If you have a limited budget, you have to compromise on something; either the size, color, clarity (flaw grade), or liveliness. Of these four factors, one can see size, color, and liveliness. In terms of what most people notice on the finger, the clarity is the least important in our opinion. Personally, on a limited budget we would choose a stone with the best possible color and liveliness personality.

What most people don't understand is that even in SI2 diamonds, flaws are not really noticeable when the diamond is being worn and, in most cases, can't be seen at all without using a magnifier. In fact, if you take a well cut one carat D-color and FL (Flawless)-clarity diamond and hold it nest to a well cut one carat D/SI2 diamond, you will not see any difference with the naked eye. Contrary to what many think, it is not the clarity grade that determines how lively an brilliant a diamond will be, But its cut and proportioning. And you may feel much more sparkling yourself if you can spend $7,500 for a diamond, D/SI2, that could look like a $36,000, D/IF, diamond to anyone without a magnifier!

The diamond brilliance and liveliness is as important as its color. After all, that's what sets the gem apart from glass and cheap imitations. A well cut diamond has more sparkle; more brilliance and "fire," than any other gem. But the key to the sparkle is in its being well cut. We have seen diamonds that were so badly cut that they had no life at all. In fact, one might just as well be looking at a piece of glass.

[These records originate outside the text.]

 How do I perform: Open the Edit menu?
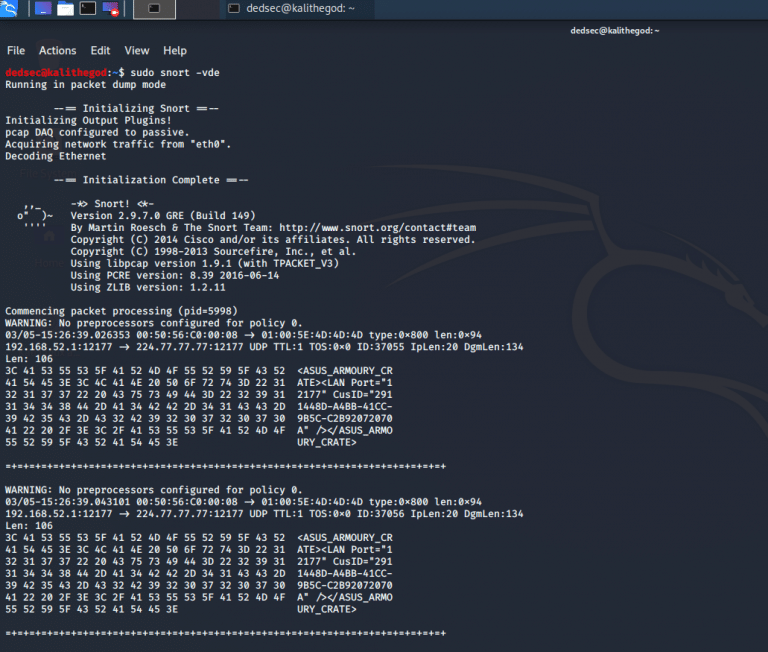pos(100,51)
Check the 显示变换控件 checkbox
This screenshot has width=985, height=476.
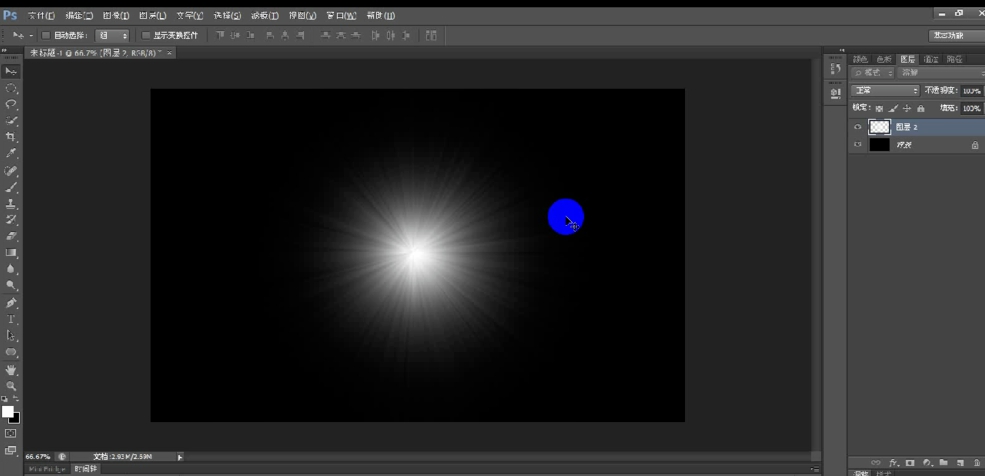pos(146,35)
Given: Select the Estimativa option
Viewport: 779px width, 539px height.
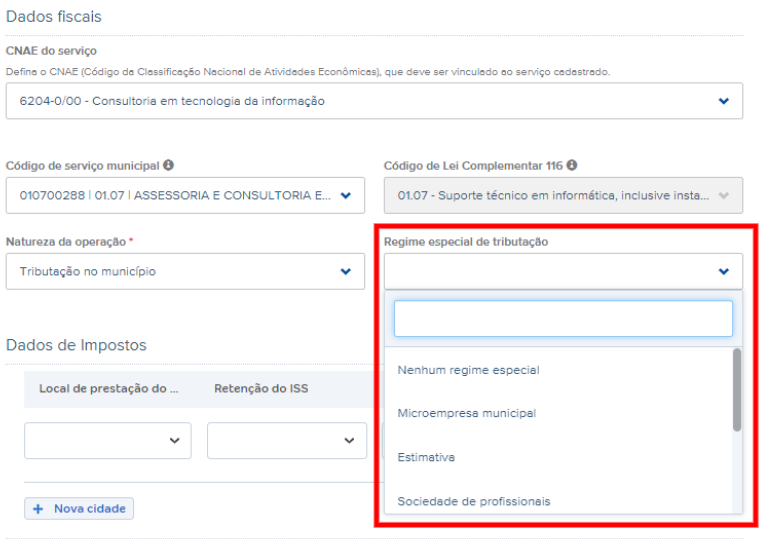Looking at the screenshot, I should click(x=426, y=457).
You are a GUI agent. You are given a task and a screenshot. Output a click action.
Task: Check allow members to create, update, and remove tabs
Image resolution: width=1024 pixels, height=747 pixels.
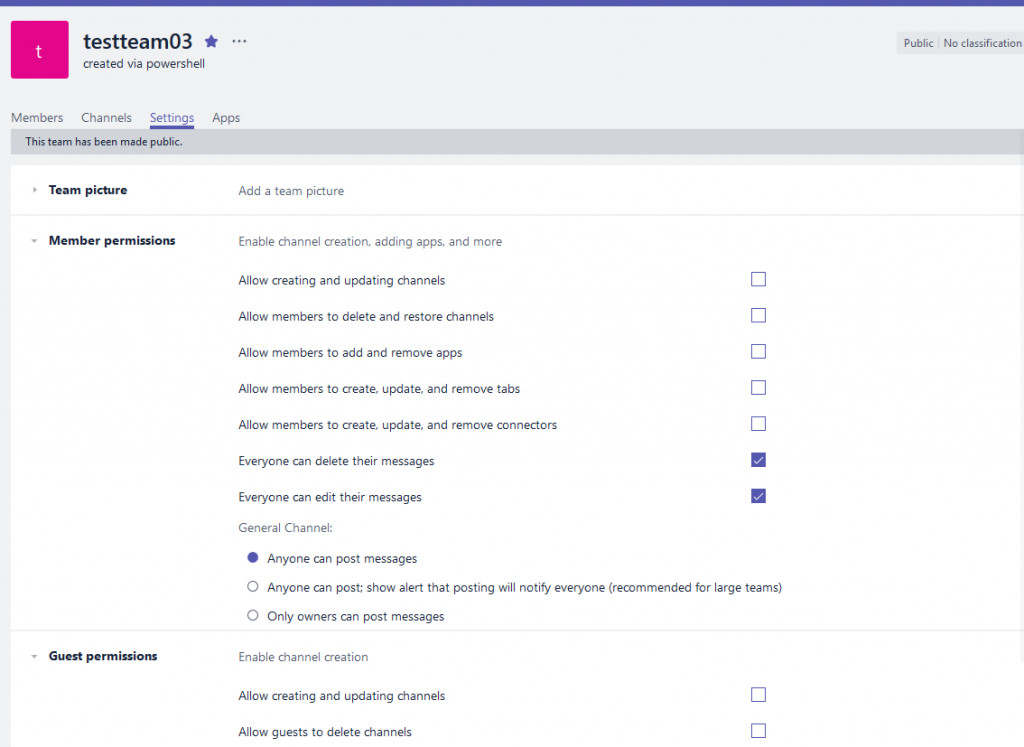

For this reason, we prefer diamonds with very fine makes. Diamonds that are cut to look a little larger than they actually are can also be pretty, but when they are cut too spread, they will be lifeless. In our opinion, we'd rather buy a diamond that's cut exceptionally well; a diamond that really dances before the eye, even though it costs more. Because it does cost more, we would consider lowering the color grade a little in exchange for the best possible "make," or coming down in size a little. As you shop around, be sure to pay attention to the way a diamond is cut. Ask to see diamonds with "ideal" makes. You'll soon be able to spot differences in brilliance and liveliness. Then your eye will help you find the right balance for your own budget.

- A small difference in points can make a big difference in dollars.

The cost of a diamond increases significantly when it reaches the full, 1 carat weight. However, try to find a diamond that weight 90 points (or 9/10 of a carat). When set, few can see the difference between a 90 points diamond and one that is a full one carat diamond. The difference, however, is very noticeable in dollars. Where a fine one carat diamond (G/VS1 quality) might sell for $9,800, the same quality diamond weighting 90 points might cost only $8,500. The money you save could pay for a beautiful diamond studded wedding band!

A word of caution: Be careful that you aren't sold a diamond that is too "spread" (a term used to describe a diamond that is cut to look larger than its real weight). We've seen diamonds weighing 90 points that are actually LARGER in dimension than 1 carat diamond that is cut well. These diamonds usually lack the brilliance and sparkle of a well made diamond. You may be pleased with with their size, but make sure you are pleased with the sparkle. After all, if you are paying for a diamond, you deserve a stone that show its full beauty.

- What to consider when selecting the color grade.

D-color is the rarest and most expensive color in white diamonds. There are very few diamonds that receive this very high grade. Diamonds graded from D through H on the GIA scale are graded in the "white" by other grading systems and, when mounted, will appear white. I and J colors are colored "slightly tinted" by other systems and you may see some yellowish or brownish tint in the stone body color. K and L may also be called "tinted white," and you can more easily see the tint. M through Z may also be called "tinted color" or "off white" and appear yellowish or brownish white.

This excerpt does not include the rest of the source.